Do disabled parents have a custody disadvantage? (2)
In our previous blog post, we discussed a new report from the National Council on Disability, an independent federal agency, which states that disabled parents have a high likelihood of losing custody of their children based solely on their disability. In one of many startling statistics, the report states that as many as 80 percent of parents who suffer from psychiatric or intellectual disabilities lose custody of their kids.
According to one autism rights activist, the custody issues of disabled people boil down to simple discrimination. “Parents with disabilities continue to be the only distinct community that has to fight to retain – and sometimes gain – custody of their own children,” he said. “The need to correct this unfair bias could not be more urgent or clear.”

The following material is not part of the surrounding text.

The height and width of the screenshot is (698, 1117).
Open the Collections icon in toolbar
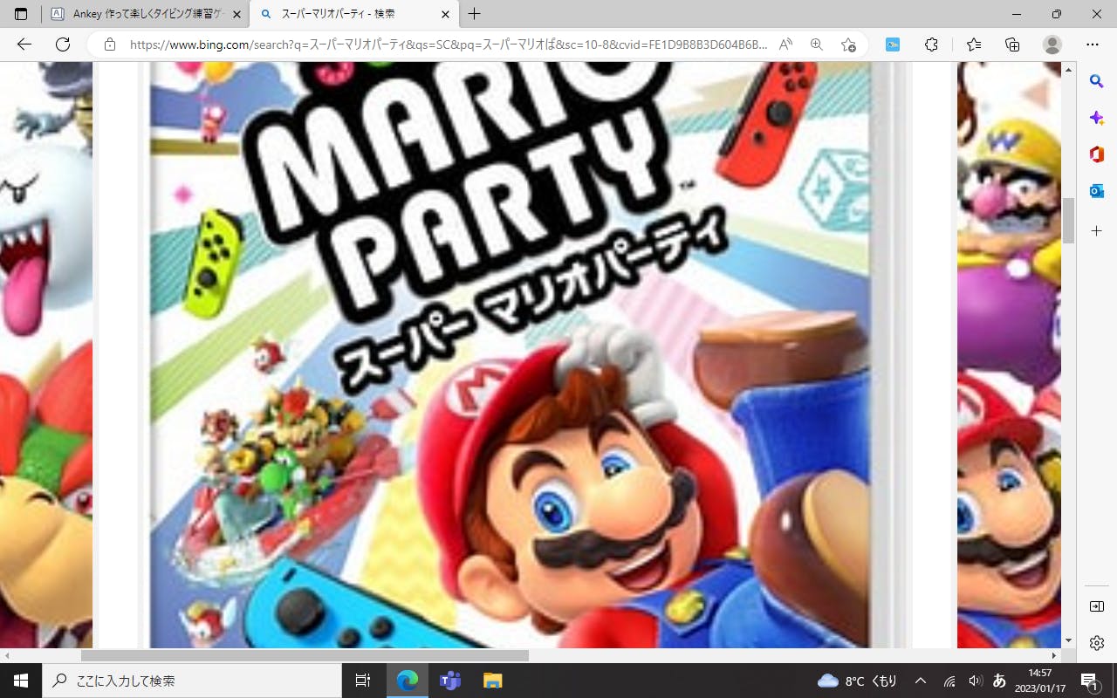(1012, 44)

Many child welfare officials have spoken out against these findings, arguing that a disability is rarely the sole reason for a child’s removal. “[The parent’s disability] is not why they are taken away,” said one child services worker. “They are taken away because the disability has continued to the point where there’s an episode of maltreatment or neglect.”
However, the report states that child welfare system is not doing a sufficient job in determining whether a parent’s disability creates real, unworkable roadblocks to a child’s health and well-being, or whether it simply requires a creative solution. In many instances, all that is needed is additional support and assistance for disabled parents, or the allowance of unique living situations.
One reason for this is that child welfare workers do not have sufficient knowledge of when a parent’s disability truly places a child at risk, and need additional specialized training on how to handle and improve the situations of disabled parents.
What do you think? Should a disability automatically render a parent unfit?